The instructions then ask through the Ourphoto application to bind your frame to your account. This is done by entering the frame’s unique device id along with a nickname for the frame.
I setup different family members accounts on the frame so everyone could send photo’s to mimi’s frame at any time. I sent a few test photos, and so did the other members of the family. I really didn’t spend much time at all exploring the device, as it had already been a few weeks after Christmas, and I had already dragged my feet on getting it setup. Everything seemed to be working properly. I packaged the frame up and sent it with my mother-in-law who was going to set it up at the nursing home. Overall, it was a painless process and the product worked at described.
Who is this person? This security research kicked off with a simple question from my mother-in-law. She sent a text to my wife that six pictures of a random women she has never seen before are on mimi’s picture frame. My mother-in-law was concerned that the picture frame had been hacked, she deleted the photos then texted my wife. I asked her to disconnect the frame and drop it off so I could look at what was going on.
Not much information to go on When I got my hands on the picture frame, I started looking at the interface the end-user has access to.
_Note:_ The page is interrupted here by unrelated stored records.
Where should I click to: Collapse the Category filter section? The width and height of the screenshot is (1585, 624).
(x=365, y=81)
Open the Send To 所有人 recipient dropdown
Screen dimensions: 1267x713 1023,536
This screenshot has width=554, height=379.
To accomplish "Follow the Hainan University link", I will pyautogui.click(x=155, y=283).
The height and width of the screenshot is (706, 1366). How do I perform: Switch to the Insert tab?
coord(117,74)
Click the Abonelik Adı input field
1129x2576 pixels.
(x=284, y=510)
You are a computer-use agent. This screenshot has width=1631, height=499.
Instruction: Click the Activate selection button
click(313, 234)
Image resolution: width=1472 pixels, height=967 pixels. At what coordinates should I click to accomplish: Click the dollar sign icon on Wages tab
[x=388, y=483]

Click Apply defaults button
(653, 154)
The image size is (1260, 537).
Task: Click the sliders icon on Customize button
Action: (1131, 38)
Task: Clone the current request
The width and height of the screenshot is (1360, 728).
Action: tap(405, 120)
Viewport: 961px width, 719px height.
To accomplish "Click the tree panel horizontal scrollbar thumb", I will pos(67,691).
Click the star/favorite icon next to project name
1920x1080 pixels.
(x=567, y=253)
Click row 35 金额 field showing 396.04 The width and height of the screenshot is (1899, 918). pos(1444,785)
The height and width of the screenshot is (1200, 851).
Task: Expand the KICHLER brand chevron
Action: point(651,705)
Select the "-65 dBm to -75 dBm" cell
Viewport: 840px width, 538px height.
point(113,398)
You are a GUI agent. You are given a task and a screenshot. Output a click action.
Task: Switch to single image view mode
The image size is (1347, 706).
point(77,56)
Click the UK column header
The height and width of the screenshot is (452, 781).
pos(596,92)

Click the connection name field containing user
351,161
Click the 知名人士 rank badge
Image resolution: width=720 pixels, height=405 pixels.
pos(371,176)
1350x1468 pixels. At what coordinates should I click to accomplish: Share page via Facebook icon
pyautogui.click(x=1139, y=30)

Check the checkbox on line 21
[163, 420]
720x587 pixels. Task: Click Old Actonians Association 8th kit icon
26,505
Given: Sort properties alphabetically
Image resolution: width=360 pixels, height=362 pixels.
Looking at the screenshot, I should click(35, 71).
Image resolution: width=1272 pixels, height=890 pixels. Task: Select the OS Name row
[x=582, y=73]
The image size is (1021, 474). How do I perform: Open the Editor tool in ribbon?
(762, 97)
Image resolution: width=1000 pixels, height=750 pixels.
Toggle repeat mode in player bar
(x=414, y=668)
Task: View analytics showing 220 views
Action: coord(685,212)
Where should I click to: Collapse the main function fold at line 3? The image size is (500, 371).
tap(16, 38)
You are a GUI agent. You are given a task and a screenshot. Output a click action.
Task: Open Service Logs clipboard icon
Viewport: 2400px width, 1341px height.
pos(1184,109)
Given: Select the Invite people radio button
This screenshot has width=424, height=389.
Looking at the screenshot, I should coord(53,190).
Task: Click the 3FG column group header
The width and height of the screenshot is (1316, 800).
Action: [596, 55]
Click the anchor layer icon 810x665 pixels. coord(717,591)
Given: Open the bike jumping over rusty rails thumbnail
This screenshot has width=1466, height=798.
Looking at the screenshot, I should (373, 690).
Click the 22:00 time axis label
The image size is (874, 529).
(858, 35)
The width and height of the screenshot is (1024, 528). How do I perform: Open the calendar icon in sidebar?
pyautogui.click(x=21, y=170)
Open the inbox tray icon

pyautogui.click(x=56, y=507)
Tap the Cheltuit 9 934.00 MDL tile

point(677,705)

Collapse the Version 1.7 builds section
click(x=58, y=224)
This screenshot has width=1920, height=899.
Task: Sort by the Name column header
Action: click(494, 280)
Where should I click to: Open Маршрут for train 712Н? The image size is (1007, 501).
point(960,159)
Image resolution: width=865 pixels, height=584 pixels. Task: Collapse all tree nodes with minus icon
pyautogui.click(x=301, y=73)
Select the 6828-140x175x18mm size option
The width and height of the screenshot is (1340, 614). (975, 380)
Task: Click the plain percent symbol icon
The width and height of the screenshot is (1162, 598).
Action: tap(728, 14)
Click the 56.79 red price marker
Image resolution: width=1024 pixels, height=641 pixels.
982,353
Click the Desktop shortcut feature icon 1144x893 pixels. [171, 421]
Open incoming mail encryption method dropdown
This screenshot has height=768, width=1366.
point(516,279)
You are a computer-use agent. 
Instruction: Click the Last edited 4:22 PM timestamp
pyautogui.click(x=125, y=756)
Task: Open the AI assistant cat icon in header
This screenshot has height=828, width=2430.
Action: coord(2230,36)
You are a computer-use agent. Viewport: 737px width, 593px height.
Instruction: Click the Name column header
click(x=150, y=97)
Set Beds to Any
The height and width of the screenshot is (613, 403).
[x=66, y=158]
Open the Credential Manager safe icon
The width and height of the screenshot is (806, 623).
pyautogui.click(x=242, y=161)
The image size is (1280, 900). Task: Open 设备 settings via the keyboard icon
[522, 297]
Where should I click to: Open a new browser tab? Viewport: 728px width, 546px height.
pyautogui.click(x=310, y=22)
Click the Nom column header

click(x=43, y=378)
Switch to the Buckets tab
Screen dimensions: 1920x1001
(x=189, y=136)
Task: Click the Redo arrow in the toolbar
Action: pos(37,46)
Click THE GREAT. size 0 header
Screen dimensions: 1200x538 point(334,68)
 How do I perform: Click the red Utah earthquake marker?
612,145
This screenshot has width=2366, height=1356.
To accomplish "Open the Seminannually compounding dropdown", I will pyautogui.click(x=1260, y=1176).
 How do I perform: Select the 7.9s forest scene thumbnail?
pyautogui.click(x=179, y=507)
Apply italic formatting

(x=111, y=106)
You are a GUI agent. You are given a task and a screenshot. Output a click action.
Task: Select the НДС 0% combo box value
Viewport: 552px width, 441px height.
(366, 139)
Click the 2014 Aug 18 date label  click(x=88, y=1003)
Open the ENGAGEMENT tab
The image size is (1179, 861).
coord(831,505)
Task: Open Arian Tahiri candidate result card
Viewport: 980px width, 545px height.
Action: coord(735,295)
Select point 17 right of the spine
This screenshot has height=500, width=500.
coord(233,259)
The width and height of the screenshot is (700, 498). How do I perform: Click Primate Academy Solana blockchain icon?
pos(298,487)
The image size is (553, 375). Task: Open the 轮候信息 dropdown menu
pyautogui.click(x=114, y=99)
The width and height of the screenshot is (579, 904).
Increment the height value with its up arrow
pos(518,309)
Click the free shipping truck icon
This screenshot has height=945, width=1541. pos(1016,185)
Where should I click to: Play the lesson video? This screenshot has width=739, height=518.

The touch-screen interface seems to be a cut-down, customized Android based operating system. The interface had a “Settings” area which I started to explore. The settings area offered “Device Info”, “User Management”, “PC control”, “Wi-fi”, “Album Settings”, “System Settings”, “Guide”, and “About”. I carefully reviewed each area to try to find an audit log or information that could be useful to my research.
Focusing on the Settings area It was apparent that this picture frame was a blackbox with little to no troubleshooting or audit information to offer end-users. The “User Management” area showed all the family members that I had added to the picture frame, and a built-in administrator account that came on the picture frame. The process of adding a person requires that you bind your account in the Ourphoto mobile application to the picture frames unique frame id. Once a request has been made to bind to the picture frame, you must use the physical frame to accept the request through the touch screen. My current theory was that the built-in administrator account on the frame has sent the photos of the women in error and it was clearly some bug/glitch in the back-end api or infrastructure.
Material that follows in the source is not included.